Find the line with "Rastrear meu pedido (99, 15)" in the entries below. Repeat it, every following line, and the line with "Privacy (975, 2234)", exactly and with nothing added.

── Data for processing

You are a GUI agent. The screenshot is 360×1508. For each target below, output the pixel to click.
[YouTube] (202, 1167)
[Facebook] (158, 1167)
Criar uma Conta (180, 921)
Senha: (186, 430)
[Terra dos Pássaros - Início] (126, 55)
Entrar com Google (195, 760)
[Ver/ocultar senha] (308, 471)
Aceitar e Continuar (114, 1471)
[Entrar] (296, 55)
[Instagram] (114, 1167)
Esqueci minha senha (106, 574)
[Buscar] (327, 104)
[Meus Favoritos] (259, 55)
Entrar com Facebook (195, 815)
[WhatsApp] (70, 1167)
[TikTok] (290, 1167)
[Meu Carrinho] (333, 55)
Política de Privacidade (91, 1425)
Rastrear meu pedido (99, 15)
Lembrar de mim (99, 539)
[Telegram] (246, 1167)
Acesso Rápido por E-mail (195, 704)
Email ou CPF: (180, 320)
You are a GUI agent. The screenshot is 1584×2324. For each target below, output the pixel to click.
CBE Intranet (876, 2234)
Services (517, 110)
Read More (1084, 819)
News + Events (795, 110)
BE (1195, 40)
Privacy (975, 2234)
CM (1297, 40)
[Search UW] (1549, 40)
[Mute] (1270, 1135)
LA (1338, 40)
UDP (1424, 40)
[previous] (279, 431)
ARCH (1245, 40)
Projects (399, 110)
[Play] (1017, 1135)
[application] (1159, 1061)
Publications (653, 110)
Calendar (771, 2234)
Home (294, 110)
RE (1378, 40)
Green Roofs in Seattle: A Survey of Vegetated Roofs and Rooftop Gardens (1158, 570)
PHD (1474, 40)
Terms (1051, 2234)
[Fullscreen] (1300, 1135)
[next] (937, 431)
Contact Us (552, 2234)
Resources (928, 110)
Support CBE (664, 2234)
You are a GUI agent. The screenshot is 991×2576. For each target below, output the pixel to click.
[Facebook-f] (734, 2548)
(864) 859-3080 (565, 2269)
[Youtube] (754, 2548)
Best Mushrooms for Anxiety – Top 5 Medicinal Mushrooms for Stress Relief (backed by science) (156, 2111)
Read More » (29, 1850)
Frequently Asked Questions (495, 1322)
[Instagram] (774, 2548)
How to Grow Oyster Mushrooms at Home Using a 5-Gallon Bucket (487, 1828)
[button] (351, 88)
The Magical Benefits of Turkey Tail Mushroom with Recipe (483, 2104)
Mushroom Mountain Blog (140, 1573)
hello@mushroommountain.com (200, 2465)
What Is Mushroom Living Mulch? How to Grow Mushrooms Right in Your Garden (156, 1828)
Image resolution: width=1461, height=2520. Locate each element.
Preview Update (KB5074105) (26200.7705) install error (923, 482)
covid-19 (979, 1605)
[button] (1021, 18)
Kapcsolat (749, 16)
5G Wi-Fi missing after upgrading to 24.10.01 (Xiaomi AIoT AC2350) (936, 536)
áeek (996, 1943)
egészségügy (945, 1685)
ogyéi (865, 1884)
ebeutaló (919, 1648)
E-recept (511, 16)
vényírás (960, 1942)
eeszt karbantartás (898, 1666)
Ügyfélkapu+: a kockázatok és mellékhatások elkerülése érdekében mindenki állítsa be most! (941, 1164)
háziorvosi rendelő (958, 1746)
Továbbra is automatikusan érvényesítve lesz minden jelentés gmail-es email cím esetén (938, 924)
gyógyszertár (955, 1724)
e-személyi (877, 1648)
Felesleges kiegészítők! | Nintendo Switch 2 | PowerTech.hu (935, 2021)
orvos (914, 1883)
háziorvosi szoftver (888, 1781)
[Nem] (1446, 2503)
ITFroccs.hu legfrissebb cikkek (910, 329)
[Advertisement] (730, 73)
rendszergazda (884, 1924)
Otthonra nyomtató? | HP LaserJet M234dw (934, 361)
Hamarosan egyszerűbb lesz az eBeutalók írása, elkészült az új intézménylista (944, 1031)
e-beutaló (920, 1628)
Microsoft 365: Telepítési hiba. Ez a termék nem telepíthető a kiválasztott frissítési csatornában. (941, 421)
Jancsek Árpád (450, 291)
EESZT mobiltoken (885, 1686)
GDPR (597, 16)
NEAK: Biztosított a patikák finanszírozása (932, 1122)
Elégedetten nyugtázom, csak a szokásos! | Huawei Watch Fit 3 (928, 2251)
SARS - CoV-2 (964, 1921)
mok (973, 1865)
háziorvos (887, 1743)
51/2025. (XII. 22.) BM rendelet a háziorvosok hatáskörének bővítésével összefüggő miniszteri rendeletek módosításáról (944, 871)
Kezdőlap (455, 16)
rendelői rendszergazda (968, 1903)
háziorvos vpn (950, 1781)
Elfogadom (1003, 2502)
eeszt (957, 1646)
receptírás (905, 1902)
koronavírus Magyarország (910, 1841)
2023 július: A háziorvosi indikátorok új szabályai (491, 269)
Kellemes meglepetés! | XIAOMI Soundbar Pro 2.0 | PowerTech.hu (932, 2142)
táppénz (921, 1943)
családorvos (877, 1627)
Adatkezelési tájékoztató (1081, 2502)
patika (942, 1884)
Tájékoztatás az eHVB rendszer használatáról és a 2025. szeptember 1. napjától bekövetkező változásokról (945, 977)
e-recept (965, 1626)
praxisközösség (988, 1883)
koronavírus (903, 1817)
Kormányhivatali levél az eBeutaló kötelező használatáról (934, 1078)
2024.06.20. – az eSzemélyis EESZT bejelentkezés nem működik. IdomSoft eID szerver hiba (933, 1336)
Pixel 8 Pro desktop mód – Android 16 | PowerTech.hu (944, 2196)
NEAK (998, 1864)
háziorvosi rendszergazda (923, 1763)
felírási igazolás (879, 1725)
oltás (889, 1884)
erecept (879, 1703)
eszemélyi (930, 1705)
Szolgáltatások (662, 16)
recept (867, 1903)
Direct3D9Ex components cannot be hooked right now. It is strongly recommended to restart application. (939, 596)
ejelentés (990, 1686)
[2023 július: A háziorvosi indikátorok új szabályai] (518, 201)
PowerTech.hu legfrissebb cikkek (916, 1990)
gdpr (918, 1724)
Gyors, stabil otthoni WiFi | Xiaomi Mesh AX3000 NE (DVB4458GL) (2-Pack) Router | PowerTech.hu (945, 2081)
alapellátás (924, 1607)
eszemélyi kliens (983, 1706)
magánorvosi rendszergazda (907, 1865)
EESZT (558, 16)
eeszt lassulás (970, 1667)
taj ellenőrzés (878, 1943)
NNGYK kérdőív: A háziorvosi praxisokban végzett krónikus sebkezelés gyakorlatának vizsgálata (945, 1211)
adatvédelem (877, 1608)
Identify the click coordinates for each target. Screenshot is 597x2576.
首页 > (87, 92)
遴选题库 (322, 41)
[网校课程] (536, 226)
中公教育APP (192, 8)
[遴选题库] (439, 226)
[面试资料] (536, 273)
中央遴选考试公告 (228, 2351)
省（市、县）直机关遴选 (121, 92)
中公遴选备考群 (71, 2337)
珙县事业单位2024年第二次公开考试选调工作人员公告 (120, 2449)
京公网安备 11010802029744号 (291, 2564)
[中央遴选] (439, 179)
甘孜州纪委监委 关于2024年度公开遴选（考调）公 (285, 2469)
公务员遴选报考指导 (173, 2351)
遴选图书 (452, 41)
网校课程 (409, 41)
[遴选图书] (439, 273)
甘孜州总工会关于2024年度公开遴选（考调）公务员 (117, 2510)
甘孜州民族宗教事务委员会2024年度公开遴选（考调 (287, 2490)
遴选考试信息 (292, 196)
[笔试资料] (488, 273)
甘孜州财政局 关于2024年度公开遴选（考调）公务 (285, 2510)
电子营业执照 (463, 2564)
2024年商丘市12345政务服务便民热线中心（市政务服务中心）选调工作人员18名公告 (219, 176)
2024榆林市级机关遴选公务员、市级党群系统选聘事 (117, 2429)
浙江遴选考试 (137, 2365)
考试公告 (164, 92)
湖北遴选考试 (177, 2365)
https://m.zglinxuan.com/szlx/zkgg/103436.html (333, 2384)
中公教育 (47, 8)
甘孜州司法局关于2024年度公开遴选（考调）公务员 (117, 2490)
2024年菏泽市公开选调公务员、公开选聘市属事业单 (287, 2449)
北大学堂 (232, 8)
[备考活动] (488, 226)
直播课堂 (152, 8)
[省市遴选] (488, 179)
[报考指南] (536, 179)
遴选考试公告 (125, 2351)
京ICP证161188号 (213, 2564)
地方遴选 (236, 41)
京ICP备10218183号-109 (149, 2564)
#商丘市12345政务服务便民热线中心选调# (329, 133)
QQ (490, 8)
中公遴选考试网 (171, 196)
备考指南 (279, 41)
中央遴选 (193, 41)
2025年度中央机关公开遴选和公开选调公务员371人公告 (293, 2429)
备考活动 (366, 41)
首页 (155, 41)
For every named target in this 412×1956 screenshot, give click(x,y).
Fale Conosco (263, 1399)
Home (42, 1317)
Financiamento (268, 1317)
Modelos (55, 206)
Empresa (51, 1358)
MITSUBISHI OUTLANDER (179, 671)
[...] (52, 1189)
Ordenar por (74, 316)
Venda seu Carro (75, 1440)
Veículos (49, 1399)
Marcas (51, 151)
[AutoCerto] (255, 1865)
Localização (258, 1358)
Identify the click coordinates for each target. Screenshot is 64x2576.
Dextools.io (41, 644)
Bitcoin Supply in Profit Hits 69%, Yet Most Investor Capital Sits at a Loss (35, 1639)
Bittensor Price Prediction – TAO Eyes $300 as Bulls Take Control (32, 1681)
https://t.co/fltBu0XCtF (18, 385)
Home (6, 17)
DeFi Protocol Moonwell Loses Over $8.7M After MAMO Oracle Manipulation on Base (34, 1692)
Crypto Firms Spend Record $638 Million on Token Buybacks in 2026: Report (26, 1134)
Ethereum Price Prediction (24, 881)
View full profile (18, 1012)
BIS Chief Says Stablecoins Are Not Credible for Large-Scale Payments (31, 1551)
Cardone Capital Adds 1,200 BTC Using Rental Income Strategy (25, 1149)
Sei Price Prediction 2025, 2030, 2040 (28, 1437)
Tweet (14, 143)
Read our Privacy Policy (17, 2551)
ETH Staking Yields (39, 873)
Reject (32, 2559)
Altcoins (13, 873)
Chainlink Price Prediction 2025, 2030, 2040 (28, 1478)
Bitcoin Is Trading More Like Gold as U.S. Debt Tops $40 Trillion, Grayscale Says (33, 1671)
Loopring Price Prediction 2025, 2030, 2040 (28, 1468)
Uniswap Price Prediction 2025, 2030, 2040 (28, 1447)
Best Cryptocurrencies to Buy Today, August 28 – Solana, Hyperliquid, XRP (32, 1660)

────

Exercise solution -
Rastrear meu pedido (99, 15)
Lembrar de mim (99, 539)
[Telegram] (246, 1167)
Acesso Rápido por E-mail (195, 704)
Email ou CPF: (180, 320)
You are a GUI agent. The screenshot is 1584×2324. For each target below, output the pixel to click.
CBE Intranet (876, 2234)
Services (517, 110)
Read More (1084, 819)
News + Events (795, 110)
BE (1195, 40)
Privacy (975, 2234)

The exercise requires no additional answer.